Kalshi Is Half Right About Prediction Markets and Gambling

Kalshi Inc. co-founder and Chief Executive Officer Tarek Mansour has an argument why prediction markets shouldn't be regulated as gambling. Traditional sportsbooks, he argues, are "essentially a product that is designed for customers to lose." Sportsbooks profit from customer losses, making them structurally predatory. Kalshi, by contrast, operates as a peer-to-peer exchange: customers bet against each other, Kalshi takes fees from both sides, and the house has no stake in the outcome. It's a financial market, not a casino.

He's right about the business model distinction. He's wrong that it answers the regulatory question.
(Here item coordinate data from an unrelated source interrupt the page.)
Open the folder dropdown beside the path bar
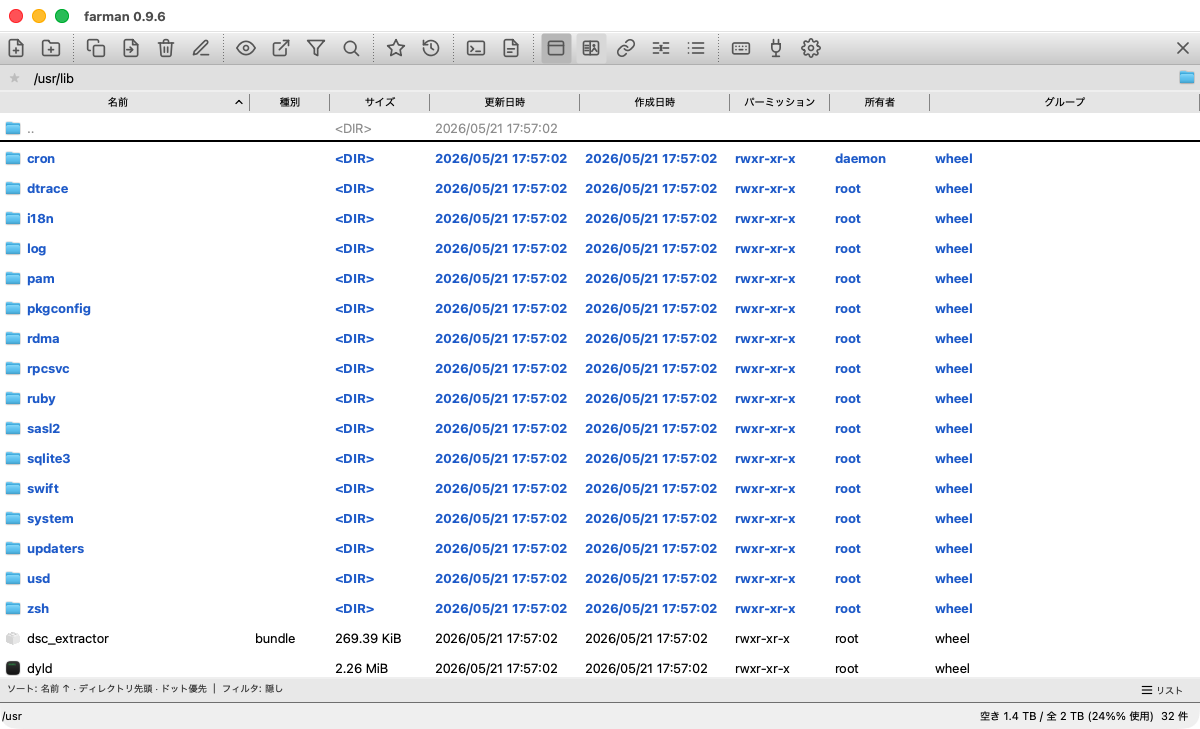This screenshot has width=1200, height=729. click(1187, 78)
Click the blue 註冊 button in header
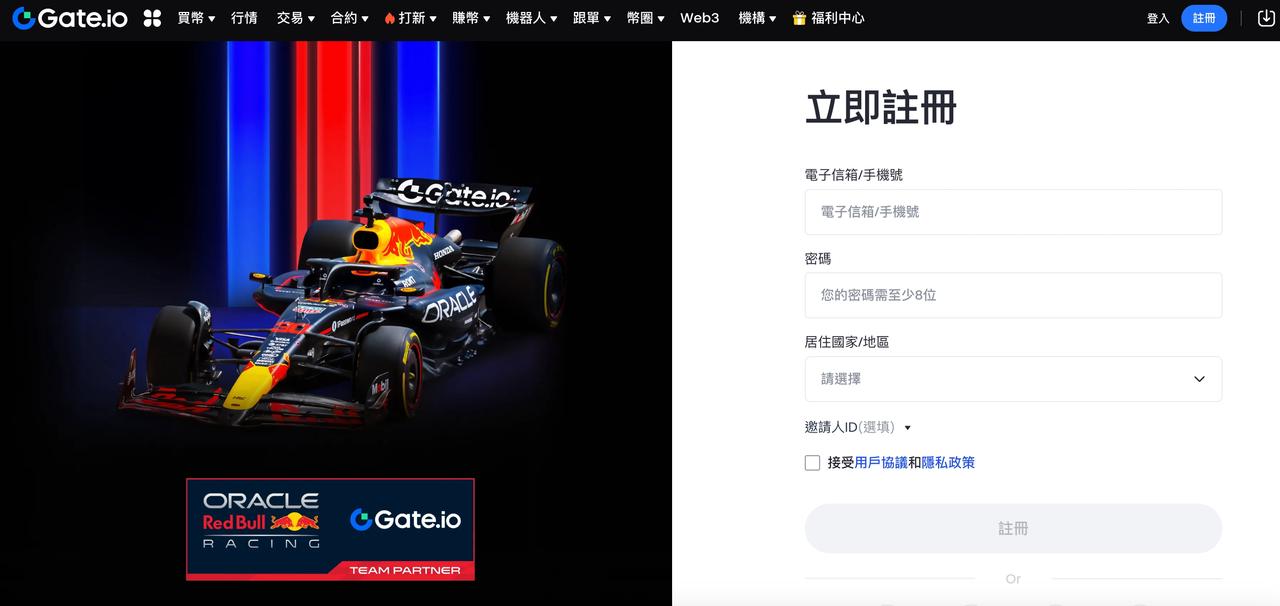Viewport: 1280px width, 606px height. pyautogui.click(x=1204, y=18)
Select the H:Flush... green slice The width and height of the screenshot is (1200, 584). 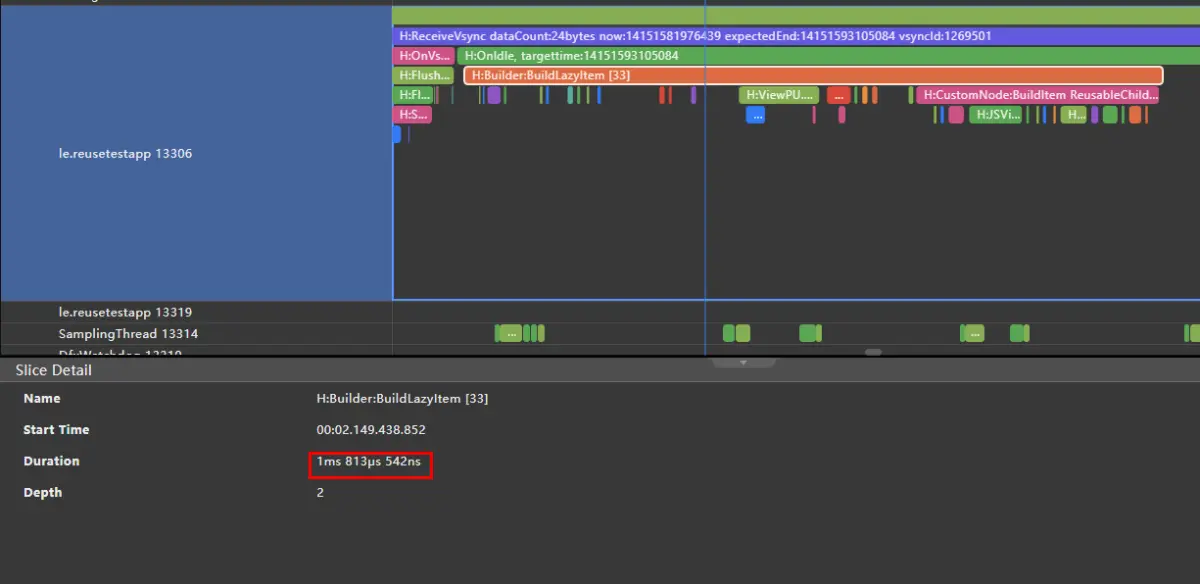coord(423,76)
What Mansour is describing — a balanced book, fees on both sides, no house risk on outcomes — has been the operating model of sports betting, both legal and illegal. The genius of the operation, which reached its mature form with the invention of the point spread in the 1940s, was precisely its exchange-like structure. Bookmakers weren't gamblers; they were market makers. The business was less like the corner bookie and more like the New York Stock Exchange — minus the federal charter and the disclosure requirements.

The point spread allowed bookmakers to attract roughly equal action on both sides of any sporting event, regardless of the talent gap between teams. With a balanced book, the outcome was irrelevant to profitability. Bookmakers collected roughly 10% vigorish from losing bettors, netting approximately 5% of total action however the game went. Revenue was steady, predictable, and auditable. A bookmaking operation could be evaluated entirely by how well the book balanced and how consistent the vigorish was. This was not a cottage industry. By the 1970s it was a national market, with a single price — the Vegas line — set each week and followed from Boston to Los Angeles.

Exchange-model sports betting is not a new financial innovation. It is the mid-20th-century sports betting model, and the question of whether it benefits or harms society has never had anything to do with whether the house profits from losses. Mansour's argument — we're different from sportsbooks because we don't prey on losers — is a description of a fee structure, not a regulatory philosophy. The same fee structure ran for decades before the FBI shut it down, and nobody involved claimed it was unregulated because it was fair.

Gambling regulation historically served several purposes simultaneously, and Mansour's business-model argument addresses only one of them.